Instructions for the task
Transcribe only the lines from the one containing "Where should I click to: Expand" through the final line of the entries below, exactly, and exclude the pictures.

● ● ●

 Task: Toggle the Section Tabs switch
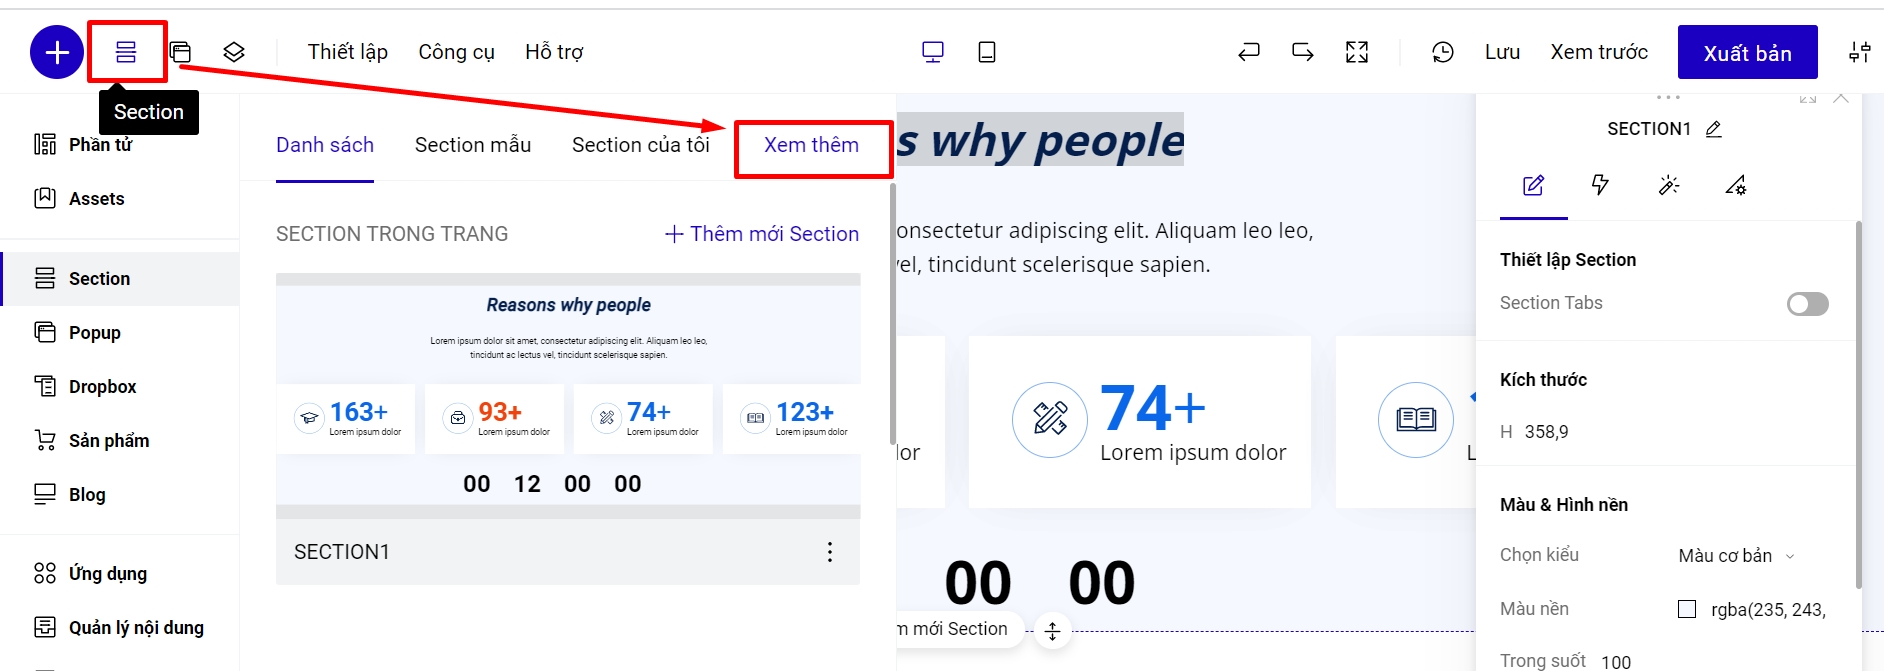coord(1807,304)
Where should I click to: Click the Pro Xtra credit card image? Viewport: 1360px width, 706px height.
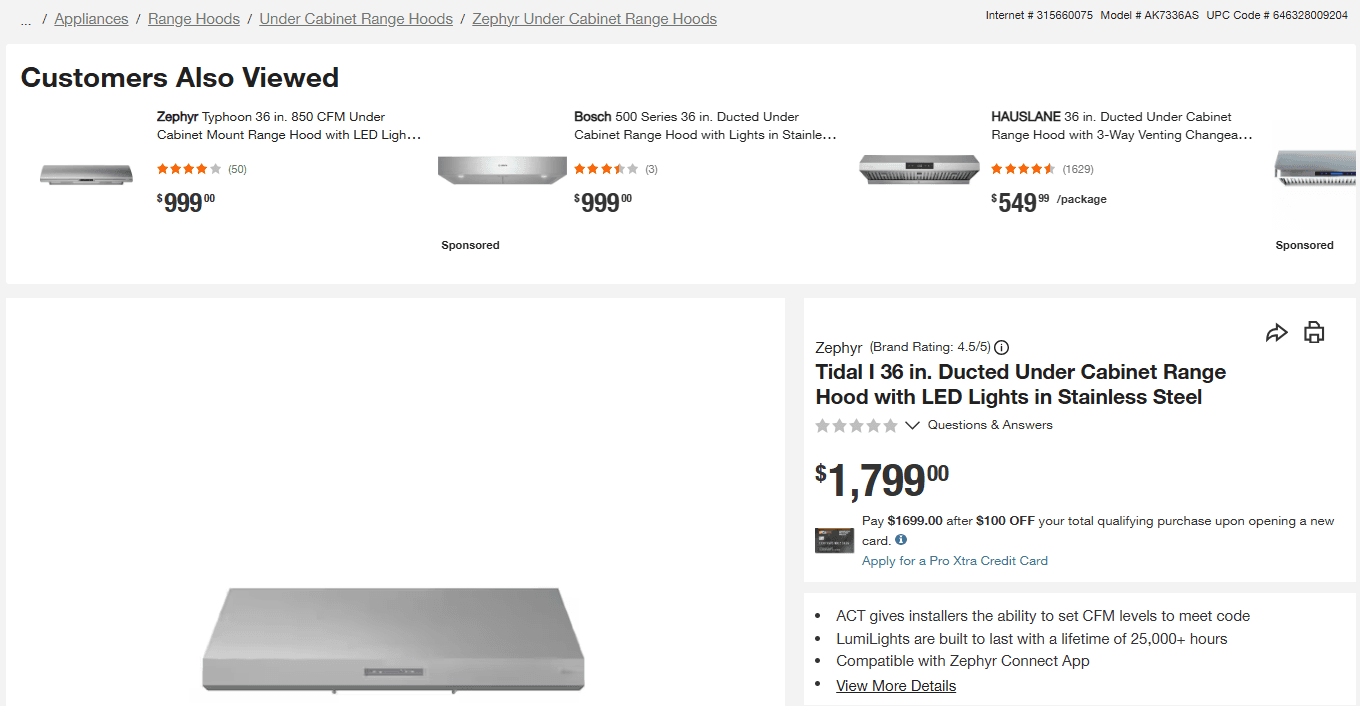(x=834, y=540)
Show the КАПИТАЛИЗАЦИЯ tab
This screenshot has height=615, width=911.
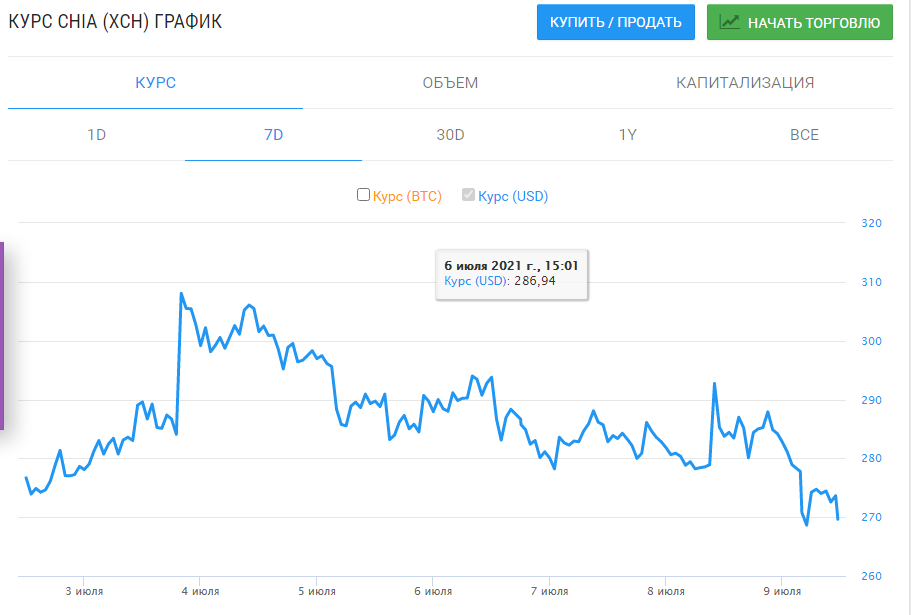pyautogui.click(x=745, y=83)
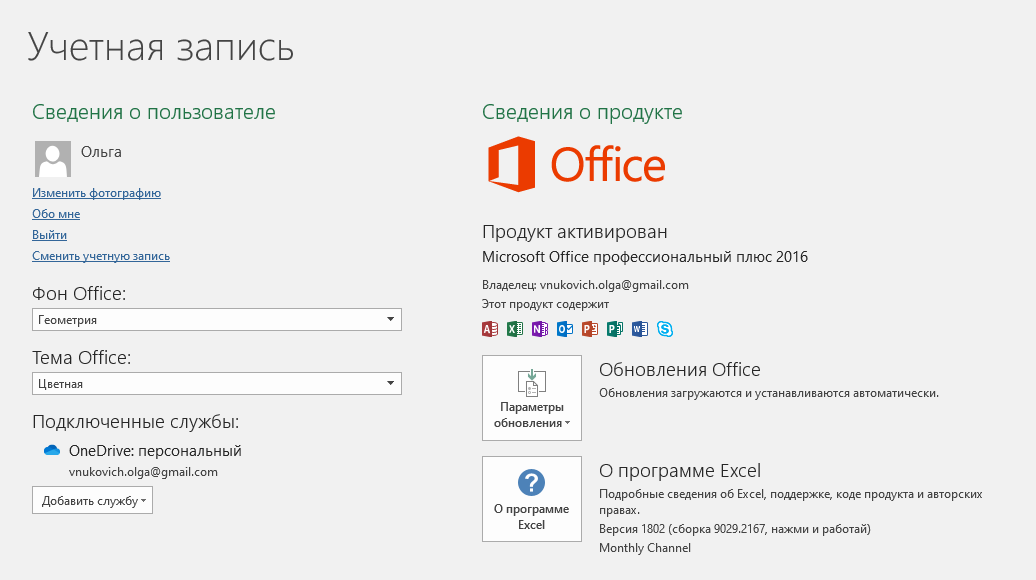Open the Добавить службу dropdown button
The height and width of the screenshot is (580, 1036).
(x=92, y=500)
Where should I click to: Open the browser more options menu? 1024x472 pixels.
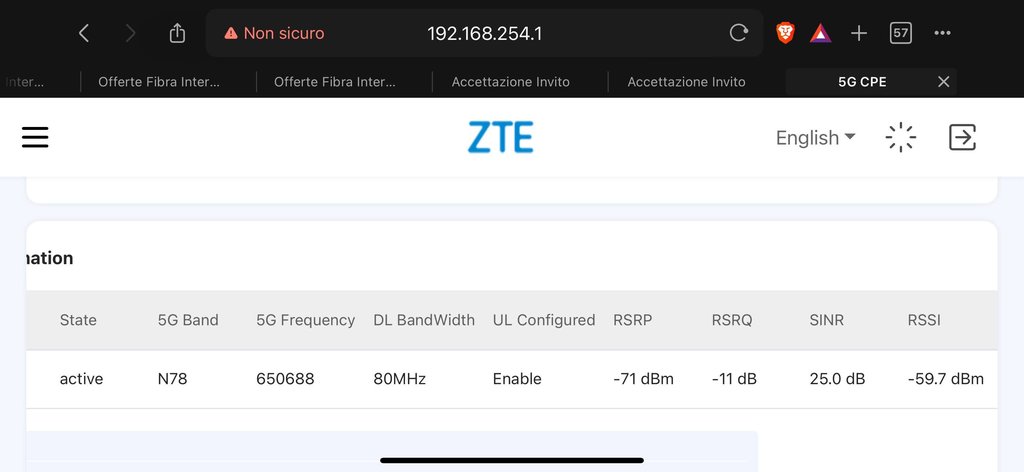pos(942,33)
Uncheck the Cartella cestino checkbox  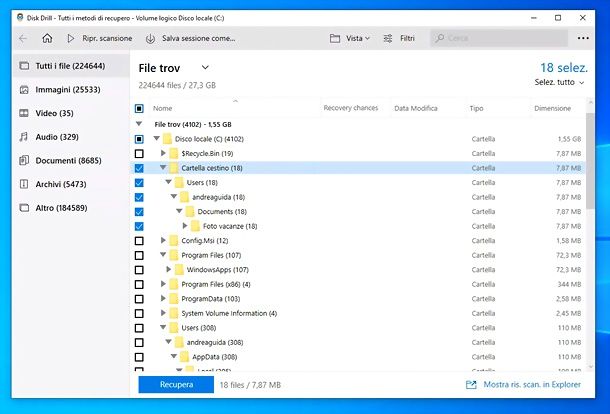pos(139,168)
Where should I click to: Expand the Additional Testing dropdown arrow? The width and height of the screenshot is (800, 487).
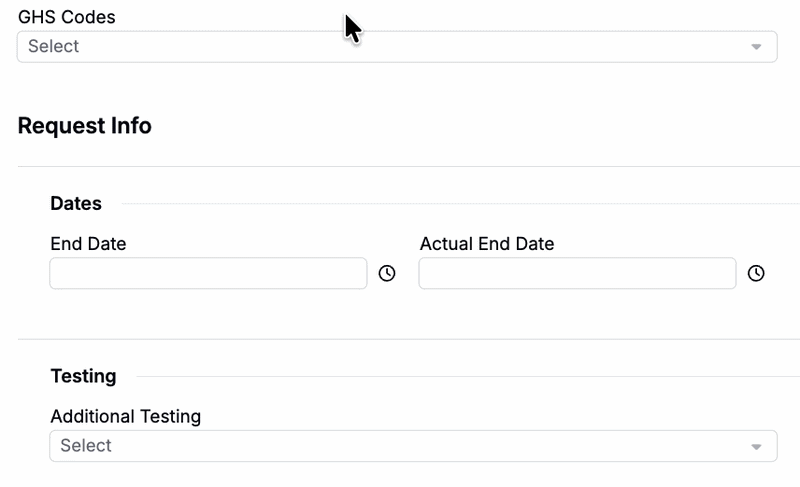[756, 446]
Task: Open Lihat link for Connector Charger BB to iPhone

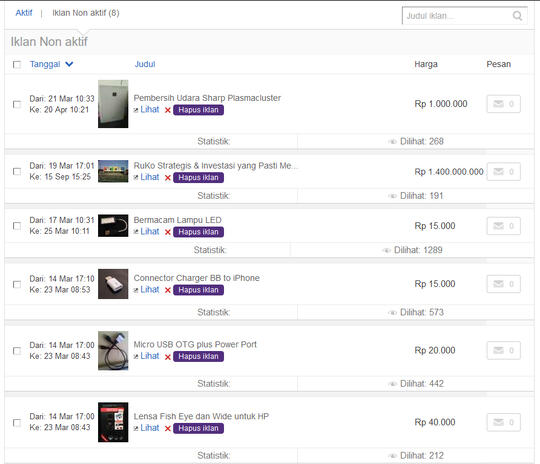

● ● ●

Task result
Where should I click to: Expand the Additional Testing dropdown arrow? The width and height of the screenshot is (800, 487).
[756, 446]
Task: Open Lihat link for Connector Charger BB to iPhone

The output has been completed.